NEW YORK - No matter where you go, again the beat of construction work pumps throughout the five boroughs.
"It’s the best day in the last three months in New York,” said Carlo A. Scissura about Monday. He's the President and CEO of the construction industry trade group New York Building Congress.
More than 33,000 projects are allowed to operate again this week.
Roughly 8,000 others had been deemed essential and continued throughout the pandemic.
“We had a couple of factions of this job what were deemed essential,” explained Michael Grispin, Senior Superintendent at Cauldwell Wingate about a project on West 21st Street in Manhattan.
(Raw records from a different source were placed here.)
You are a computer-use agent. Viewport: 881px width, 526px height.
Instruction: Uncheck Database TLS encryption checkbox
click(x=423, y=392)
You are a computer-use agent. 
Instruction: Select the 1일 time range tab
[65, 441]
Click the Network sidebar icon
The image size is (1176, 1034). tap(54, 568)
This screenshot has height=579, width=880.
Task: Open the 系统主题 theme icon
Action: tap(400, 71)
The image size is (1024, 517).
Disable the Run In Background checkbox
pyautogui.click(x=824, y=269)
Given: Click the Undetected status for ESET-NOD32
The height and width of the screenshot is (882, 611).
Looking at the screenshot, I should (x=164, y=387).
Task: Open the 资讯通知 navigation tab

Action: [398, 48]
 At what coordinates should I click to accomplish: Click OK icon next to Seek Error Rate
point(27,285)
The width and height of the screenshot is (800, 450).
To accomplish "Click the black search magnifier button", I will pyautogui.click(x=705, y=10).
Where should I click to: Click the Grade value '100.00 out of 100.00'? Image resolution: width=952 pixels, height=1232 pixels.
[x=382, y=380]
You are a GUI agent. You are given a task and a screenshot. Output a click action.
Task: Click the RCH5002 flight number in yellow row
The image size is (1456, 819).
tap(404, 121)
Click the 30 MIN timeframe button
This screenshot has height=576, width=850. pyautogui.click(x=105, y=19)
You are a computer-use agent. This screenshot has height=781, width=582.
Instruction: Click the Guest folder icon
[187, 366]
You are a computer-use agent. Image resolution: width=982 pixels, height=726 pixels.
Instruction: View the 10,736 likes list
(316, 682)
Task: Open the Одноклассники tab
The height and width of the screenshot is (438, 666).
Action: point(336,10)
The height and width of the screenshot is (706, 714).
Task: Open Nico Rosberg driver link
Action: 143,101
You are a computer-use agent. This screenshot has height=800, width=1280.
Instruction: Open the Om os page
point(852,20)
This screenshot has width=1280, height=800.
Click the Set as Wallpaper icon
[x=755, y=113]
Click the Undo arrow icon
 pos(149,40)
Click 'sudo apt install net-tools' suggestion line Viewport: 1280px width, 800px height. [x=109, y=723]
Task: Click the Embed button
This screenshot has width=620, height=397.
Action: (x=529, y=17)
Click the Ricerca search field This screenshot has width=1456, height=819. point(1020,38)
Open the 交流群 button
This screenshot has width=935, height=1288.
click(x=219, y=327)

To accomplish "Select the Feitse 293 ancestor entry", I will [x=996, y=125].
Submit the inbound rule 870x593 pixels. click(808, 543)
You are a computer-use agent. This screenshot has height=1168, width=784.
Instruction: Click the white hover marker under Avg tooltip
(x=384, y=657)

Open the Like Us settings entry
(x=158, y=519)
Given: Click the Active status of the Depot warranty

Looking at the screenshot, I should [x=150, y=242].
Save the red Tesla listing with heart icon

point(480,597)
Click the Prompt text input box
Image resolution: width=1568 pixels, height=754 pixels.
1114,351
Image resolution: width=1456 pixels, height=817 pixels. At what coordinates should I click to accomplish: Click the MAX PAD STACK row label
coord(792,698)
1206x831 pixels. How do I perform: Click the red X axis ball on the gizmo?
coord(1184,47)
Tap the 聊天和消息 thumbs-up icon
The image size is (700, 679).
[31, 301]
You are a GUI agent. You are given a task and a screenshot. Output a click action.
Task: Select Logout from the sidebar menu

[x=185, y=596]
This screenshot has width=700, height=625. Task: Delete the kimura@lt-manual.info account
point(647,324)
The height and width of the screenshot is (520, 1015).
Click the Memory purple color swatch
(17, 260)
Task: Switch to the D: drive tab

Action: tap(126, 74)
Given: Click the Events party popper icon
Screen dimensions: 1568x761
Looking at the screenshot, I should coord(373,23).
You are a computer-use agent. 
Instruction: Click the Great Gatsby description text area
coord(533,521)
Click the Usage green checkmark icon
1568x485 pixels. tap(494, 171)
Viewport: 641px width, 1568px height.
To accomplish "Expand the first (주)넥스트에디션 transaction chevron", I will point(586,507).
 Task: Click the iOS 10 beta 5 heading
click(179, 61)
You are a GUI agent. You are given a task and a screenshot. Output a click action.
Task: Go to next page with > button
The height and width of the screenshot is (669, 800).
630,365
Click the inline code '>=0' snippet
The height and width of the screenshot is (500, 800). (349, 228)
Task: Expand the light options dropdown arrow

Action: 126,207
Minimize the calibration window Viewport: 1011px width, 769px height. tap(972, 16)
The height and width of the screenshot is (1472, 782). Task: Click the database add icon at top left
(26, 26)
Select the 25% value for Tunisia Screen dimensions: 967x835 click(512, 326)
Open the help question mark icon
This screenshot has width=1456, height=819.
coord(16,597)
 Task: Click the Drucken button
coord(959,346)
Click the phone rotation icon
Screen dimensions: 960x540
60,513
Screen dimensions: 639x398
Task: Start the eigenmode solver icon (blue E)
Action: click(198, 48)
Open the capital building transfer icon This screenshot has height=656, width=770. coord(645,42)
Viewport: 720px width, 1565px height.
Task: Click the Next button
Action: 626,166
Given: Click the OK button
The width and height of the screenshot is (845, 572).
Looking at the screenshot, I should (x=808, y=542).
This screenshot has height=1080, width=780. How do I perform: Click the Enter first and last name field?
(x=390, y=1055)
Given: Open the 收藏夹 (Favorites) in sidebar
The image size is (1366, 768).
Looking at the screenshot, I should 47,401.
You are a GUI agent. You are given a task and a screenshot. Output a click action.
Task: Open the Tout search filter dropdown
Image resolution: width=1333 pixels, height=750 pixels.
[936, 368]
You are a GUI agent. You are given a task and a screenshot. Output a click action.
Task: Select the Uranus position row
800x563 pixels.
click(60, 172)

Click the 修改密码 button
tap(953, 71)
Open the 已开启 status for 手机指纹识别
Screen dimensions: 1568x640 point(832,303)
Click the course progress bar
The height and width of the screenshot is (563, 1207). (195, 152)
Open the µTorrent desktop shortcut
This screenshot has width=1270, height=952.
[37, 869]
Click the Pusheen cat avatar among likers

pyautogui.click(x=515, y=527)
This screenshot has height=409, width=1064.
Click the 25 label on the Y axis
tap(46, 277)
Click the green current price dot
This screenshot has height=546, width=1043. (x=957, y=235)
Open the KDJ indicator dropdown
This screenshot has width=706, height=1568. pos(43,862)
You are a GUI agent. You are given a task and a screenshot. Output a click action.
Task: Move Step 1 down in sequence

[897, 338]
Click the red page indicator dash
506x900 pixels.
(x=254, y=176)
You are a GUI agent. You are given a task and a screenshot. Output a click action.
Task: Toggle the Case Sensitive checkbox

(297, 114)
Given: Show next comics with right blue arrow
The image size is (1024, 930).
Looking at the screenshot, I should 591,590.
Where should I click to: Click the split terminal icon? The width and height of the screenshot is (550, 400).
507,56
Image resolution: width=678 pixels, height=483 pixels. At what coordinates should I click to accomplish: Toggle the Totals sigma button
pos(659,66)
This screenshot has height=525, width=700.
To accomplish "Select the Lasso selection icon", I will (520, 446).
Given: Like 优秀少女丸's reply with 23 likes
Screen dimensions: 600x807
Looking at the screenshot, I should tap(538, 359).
The city allowed utility work and facade restoration to continue for safety in the old meat packing plant in the Meat Packing District. It will be art gallery office space.
NY1 spoke with a worker who was home during the pandemic.
“It’s really sad,” he said in Spanish. "You are worried because you don't know if things are going to get back to normal… it’s important to keep using the face mask and keep following social distancing guidelines.”
The Department of Buildings says its inspectors will be checking sites to make sure they’re complying with a list of protocols, including wearing face coverings if less than six feet from someone.
NY1 found compliance to be a mixed bag Monday.
Workers at a site in Dumbo were clearly six feet apart on their lunch break, but just a block away some were standing and talking probably too close without masks.
On the other hand, certain parts of the job make social distancing difficult, for example passing off tools and materials.
“This week is going to be the learning week right, figuring out what’s new, what’s different. How we work with masks and gloves,” said Scissura.
The city is giving construction sites a month until it issues citations with financial penalties which can reach $5,000. It’s a cushion many projects will need. Office space designed before COVID-19 may have to be redesigned at great expense.
“We’ve spent th last 15 years or so packing people into benches and as many people into spaces as possible," said architect Bill Mandara. "Which is in direct contravention with everything you’re supposed to be doing now in this post COVID world”
Mandara who is an owner Mancini Duffy, a firm specializing in architecture, planning, and interior design says he has a lot of projects he’s worried about and some are now on hold, but not the former meat packing plant, soon to be office space for the Art industry.
Although just like most city projects, it’s two and half months behind schedule.